• _MATERIAL FOR THE TASK_:
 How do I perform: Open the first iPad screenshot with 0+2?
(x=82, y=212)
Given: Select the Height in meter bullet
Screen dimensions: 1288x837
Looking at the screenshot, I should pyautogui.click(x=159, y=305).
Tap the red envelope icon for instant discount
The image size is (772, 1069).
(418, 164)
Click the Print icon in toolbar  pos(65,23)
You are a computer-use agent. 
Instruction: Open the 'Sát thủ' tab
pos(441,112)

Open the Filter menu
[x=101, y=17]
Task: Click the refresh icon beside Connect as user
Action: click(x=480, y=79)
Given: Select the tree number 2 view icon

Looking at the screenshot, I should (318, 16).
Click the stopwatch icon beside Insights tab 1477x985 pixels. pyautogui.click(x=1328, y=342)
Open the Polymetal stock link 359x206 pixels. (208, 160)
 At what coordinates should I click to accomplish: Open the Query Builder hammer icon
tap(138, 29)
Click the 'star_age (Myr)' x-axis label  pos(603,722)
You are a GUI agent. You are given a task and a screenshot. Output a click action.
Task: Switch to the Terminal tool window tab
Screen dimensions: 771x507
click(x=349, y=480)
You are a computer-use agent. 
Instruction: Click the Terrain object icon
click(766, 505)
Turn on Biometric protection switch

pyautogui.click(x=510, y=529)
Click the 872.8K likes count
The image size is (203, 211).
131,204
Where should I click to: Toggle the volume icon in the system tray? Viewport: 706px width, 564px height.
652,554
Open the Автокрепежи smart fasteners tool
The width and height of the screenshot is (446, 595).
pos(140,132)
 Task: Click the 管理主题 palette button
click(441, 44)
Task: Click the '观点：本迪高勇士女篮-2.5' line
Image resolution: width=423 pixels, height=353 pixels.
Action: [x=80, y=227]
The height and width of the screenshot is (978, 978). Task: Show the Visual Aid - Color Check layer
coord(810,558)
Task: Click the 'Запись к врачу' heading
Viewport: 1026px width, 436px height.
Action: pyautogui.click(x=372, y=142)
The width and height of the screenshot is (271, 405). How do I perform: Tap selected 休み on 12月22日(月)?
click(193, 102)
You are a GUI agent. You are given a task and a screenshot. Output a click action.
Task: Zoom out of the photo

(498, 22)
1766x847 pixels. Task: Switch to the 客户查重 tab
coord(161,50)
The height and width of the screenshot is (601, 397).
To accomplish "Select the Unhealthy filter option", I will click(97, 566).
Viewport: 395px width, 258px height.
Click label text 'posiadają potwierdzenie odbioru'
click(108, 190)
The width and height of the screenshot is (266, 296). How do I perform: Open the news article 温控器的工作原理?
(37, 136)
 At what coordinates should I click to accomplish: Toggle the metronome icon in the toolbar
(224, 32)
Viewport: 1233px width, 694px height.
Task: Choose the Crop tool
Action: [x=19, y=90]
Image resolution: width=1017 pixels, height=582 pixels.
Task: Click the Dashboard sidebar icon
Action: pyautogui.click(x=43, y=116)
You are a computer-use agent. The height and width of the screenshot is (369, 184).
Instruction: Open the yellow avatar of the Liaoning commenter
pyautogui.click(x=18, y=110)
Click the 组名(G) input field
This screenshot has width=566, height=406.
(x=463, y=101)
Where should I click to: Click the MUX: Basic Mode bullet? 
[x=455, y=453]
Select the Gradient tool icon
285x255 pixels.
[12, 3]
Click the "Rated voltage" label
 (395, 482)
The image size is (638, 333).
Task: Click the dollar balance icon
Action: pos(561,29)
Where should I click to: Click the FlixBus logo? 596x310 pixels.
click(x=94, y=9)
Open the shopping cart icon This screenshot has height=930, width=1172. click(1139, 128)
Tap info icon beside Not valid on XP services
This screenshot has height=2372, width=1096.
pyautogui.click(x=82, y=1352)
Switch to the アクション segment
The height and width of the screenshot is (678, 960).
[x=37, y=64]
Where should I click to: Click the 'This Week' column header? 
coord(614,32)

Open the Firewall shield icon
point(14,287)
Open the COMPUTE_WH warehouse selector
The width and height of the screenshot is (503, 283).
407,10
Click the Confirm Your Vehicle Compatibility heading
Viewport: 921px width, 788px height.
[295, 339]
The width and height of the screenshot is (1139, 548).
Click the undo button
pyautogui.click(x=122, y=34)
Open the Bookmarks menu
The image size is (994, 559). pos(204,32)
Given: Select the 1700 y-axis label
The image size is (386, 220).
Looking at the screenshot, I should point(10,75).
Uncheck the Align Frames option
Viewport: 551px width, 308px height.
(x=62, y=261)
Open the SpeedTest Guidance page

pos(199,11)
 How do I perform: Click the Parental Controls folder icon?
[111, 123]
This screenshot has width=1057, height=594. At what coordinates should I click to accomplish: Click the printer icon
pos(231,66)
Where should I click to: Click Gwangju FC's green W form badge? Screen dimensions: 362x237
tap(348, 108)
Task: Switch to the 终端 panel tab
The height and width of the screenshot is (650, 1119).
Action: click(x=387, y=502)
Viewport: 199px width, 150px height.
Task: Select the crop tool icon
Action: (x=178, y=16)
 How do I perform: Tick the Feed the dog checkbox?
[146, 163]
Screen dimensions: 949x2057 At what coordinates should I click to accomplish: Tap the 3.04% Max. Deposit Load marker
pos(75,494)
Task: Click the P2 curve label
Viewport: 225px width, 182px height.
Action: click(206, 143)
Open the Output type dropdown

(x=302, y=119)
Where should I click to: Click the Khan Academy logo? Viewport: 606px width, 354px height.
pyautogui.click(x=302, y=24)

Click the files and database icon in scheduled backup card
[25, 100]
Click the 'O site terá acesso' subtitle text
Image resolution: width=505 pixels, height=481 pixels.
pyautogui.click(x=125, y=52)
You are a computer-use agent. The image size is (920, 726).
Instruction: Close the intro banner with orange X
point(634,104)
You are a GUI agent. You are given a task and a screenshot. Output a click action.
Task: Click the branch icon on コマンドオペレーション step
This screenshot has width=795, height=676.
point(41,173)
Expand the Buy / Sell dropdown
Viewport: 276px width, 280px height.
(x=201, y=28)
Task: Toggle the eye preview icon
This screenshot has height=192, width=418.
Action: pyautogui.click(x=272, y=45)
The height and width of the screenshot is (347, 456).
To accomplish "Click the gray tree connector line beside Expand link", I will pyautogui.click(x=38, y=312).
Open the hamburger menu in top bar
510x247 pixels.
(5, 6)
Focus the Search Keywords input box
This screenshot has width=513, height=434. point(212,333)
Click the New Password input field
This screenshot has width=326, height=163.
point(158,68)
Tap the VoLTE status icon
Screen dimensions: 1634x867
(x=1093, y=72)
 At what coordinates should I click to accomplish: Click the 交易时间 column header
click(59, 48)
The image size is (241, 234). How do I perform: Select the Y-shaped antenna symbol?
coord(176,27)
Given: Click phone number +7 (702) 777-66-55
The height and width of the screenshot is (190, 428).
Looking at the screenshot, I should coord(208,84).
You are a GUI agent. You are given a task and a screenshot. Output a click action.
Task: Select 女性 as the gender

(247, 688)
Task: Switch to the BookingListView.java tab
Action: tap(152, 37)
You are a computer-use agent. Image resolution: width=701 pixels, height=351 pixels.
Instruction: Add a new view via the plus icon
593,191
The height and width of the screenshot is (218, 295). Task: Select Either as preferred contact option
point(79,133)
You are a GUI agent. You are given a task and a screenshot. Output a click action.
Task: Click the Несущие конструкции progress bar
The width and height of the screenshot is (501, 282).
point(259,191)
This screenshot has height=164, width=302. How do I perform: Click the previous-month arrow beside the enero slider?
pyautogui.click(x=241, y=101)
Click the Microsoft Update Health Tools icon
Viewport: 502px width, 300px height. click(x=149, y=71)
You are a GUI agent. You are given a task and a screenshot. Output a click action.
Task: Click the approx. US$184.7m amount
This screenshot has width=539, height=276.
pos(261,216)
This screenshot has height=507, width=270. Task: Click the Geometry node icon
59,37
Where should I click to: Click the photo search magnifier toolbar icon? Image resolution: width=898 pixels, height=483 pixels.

• _TASK ITEM_:
From the listing above, count the lines that include the word "heading" and give the total alone.

• _FINISHED EXERCISE_:
2